Beta-blockers (like Propranolol) help manage physical symptoms of anxiety, such as trembling, rapid heartbeat, and sweating, that people with phobias experience in difficult situations. Beta-blockers block the effects of epinephrine and reduce heart rate and blood pressure. Taking beta-blockers for a short period of time can help a person keep physical symptoms under control and can be used as needed to reduce acute anxiety.

Common side effects of beta-blockers include

  • fatigue,
  • cold hands,
  • dizziness or light-headedness, and
  • weakness.

Beta-blockers generally are not recommended for people with asthma or diabetes because they may worsen symptoms related to both conditions.

Busiprone

Buspirone (which is unrelated to benzodiazepines) is sometimes used for the long-term treatment of chronic anxiety. In contrast to benzodiazepines, buspirone must be taken every day for a few weeks to reach its full effect. It is not useful on an as-needed basis.

Possible side effects from buspirone include

  • dizziness,
  • headaches,
  • nausea,
  • nervousness,
  • lightheadedness,
  • excitement, and
  • trouble sleeping.

Biofeedback

Biofeedback is a technique that can be used to track and monitor physiological changes in the body in order to learn to control them. During biofeedback, a person may be connected to sensors to monitor heart rate, temperature, and other biological changes in order to practice controlling their reactions to various situations.

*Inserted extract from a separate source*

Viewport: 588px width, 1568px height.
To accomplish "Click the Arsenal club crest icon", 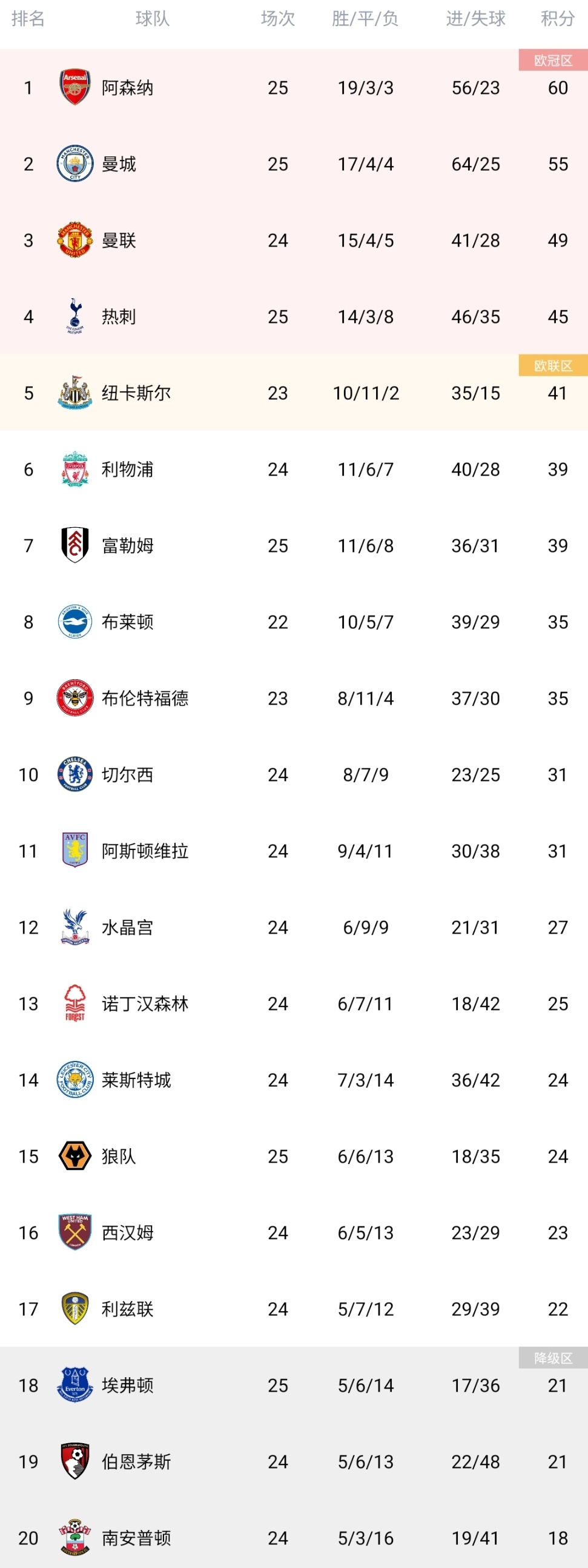I will tap(75, 87).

Cognitive and Behavioral Perspectives

Because anxiety disorders are connected to the way people perceive situations, cognitive therapies are particularly effective in thinking about and treating anxiety disorders. Some anxiety disorders, such as phobias, also stem from learned experiences, such as traumatic events. Cognitive theories suggest that anxiety disorders develop through thought patterns that overestimate threats to safety, therefore anxiety is caused by cognitive misinterpretations and can be treated by developing strategies to combat these thoughts. Therapies include cognitive behavioral therapy, acceptance and commitment therapy, and intolerance of uncertainty therapy. Behavioral theories contend that anxiety disorders are mostly caused by conditioning, by modeling, or through experiences triggering their development, such as in specific phobias. Behavioral therapies often work in conjunction with cognitive therapies (such as in CBT), but they may also include behavior therapy, exposure treatment, systematic desensitization, and flooding.

Cognitive-Behavioral Therapy

CBT is an example of one type of psychotherapy that can help people with anxiety disorders. CBT teaches people different ways of thinking, behaving, and reacting to anxiety-producing and fearful objects and situations.

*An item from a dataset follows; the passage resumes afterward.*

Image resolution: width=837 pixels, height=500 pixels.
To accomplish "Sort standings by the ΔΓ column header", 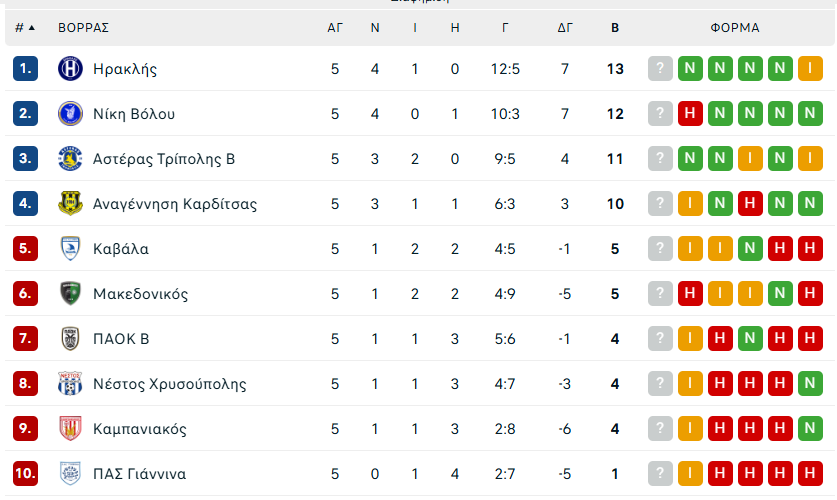I will point(565,28).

CBT has three phases: education, application, and relapse prevention. In the education phase, the individual is informed on the different effects anxiety can have physically and more importantly mentally. Understanding and being able to recognize their reactions will help the person to manage and eventually reduce their overall response.

CBT can also help people learn and practice social skills, which is vital for treating social anxiety disorder. CBT can be conducted individually or with a group of people who have similar difficulties. Often “homework” is assigned for participants to complete between sessions.

Exposure-based CBTs are effective psychosocial treatments for anxiety disorders, and many show greater treatment effects than medication in the long term (Barlow, Allen, & Basden, 2007; Barlow, Gorman, Shear, & Woods, 2000). In CBT, patients are taught skills to help identify and change problematic thought processes, beliefs, and behaviors that tend to worsen symptoms of anxiety, and practice applying these skills to real-life situations through exposure exercises. Patients learn how the automatic appraisals or thoughts they have about a situation affect both how they feel and how they behave. Similarly, patients learn how engaging in certain behaviors, such as avoiding situations, tends to strengthen the belief that the situation is something to be feared. A key aspect of CBT is exposure exercises, in which the patient learns to gradually approach situations they find fearful or distressing, in order to challenge their beliefs and learn new, less fearful associations about these situations.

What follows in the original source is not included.